» REQUIREMENT: Go through the data and copy each line where the word "resolution" shows up.

=== AVAILABLE DATA ===

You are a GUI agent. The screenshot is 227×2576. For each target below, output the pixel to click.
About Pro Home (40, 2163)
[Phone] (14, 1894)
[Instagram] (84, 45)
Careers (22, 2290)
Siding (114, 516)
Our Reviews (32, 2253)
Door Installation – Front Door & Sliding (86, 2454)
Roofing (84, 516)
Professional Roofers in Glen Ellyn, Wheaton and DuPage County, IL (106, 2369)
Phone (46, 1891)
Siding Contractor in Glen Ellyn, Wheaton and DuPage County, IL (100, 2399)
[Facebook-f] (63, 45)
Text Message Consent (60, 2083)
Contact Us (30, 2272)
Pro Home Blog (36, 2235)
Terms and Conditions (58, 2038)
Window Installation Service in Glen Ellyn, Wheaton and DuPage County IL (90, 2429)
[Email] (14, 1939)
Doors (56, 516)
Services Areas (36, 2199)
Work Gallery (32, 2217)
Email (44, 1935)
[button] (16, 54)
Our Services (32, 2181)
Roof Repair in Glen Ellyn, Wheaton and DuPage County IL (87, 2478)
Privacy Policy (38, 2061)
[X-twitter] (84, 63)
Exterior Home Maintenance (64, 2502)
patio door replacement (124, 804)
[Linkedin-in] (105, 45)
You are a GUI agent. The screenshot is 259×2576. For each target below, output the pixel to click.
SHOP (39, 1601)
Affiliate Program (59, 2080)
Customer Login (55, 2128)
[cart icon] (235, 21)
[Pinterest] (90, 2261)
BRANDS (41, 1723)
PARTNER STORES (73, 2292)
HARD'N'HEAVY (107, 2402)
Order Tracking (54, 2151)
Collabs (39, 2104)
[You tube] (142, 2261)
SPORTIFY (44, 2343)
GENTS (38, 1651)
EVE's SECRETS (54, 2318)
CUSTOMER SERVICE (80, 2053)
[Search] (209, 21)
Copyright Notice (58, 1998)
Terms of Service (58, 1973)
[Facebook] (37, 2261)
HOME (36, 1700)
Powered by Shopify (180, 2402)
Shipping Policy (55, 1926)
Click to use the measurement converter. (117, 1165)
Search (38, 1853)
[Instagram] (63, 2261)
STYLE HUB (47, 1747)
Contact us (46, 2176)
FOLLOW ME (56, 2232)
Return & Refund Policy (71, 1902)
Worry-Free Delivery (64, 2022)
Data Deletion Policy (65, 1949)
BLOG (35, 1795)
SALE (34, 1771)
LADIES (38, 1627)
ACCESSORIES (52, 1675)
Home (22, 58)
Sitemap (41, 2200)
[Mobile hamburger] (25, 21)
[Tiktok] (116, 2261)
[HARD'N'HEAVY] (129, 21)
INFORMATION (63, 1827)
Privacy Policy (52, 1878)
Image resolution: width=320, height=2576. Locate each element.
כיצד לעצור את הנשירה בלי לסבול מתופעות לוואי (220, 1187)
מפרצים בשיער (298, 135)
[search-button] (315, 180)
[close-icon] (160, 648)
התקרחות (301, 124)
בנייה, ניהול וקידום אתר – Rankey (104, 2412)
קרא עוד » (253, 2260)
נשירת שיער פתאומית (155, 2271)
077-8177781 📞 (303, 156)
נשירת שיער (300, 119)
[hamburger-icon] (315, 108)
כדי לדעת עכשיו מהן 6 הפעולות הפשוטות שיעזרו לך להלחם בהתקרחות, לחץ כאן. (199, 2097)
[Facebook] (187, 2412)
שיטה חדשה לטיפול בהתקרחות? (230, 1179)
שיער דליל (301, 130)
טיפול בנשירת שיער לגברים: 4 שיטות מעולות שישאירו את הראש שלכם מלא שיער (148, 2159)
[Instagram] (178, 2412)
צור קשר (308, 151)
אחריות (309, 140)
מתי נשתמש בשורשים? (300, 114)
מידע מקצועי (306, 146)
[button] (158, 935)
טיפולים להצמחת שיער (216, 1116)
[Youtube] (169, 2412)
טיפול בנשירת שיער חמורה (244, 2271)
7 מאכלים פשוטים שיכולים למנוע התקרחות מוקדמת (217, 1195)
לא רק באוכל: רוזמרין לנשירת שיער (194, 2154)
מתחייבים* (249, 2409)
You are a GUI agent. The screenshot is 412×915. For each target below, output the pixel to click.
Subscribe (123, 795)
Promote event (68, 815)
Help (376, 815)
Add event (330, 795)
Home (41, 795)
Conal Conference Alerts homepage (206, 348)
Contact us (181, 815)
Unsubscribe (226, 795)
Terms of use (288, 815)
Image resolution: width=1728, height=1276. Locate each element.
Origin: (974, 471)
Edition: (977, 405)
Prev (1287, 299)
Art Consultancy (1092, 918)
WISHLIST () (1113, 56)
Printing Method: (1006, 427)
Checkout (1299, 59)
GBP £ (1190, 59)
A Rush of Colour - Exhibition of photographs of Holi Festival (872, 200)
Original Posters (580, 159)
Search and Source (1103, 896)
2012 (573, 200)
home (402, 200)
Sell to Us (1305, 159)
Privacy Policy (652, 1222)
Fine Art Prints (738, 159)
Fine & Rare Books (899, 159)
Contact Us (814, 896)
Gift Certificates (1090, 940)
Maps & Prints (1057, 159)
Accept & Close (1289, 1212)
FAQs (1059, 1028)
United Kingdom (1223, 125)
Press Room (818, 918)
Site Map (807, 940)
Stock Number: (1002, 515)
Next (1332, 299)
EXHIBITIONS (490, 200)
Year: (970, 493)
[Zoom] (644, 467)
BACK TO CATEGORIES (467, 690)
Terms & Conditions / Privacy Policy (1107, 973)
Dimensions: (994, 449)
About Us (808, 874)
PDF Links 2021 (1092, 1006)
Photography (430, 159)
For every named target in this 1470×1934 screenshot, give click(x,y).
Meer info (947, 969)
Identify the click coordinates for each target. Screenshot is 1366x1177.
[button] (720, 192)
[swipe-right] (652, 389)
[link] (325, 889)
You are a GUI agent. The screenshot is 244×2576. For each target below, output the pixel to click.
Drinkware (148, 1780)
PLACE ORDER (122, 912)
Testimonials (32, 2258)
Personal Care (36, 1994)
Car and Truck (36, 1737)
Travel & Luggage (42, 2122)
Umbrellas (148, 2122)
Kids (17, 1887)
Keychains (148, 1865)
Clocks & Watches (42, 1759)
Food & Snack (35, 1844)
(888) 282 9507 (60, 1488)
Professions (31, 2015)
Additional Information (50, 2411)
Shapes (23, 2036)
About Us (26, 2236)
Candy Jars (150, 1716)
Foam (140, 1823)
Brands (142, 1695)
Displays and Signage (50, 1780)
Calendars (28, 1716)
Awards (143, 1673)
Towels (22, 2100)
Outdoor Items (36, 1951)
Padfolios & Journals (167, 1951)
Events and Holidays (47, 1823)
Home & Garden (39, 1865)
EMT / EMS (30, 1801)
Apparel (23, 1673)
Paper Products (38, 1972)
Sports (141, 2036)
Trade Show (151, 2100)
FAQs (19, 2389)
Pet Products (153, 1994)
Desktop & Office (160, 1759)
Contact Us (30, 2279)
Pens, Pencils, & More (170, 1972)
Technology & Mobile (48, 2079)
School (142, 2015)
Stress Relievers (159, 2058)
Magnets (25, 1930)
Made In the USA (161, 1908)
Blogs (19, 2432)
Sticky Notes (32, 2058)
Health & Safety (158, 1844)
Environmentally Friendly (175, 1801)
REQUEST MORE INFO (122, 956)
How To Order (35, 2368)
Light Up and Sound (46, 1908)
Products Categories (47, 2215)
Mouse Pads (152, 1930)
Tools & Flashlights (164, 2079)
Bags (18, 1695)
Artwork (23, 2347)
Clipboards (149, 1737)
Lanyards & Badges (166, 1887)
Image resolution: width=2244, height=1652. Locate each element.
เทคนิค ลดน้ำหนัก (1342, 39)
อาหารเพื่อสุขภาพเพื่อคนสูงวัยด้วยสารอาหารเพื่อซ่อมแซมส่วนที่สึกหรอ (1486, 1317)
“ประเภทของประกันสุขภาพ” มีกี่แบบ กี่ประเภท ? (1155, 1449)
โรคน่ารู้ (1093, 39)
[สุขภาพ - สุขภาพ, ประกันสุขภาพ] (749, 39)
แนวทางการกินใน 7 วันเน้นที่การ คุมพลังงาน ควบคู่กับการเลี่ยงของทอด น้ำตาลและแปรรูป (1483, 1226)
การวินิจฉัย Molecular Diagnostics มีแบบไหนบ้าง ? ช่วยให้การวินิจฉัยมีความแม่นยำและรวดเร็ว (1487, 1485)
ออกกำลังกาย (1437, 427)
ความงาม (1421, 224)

===

» ANSWER BOX:
Image resolution: width=320, height=2576. Locate each element.
Image resolution: width=1728, height=1276. Locate each element.
Image resolution: width=2244, height=1652. Locate each element.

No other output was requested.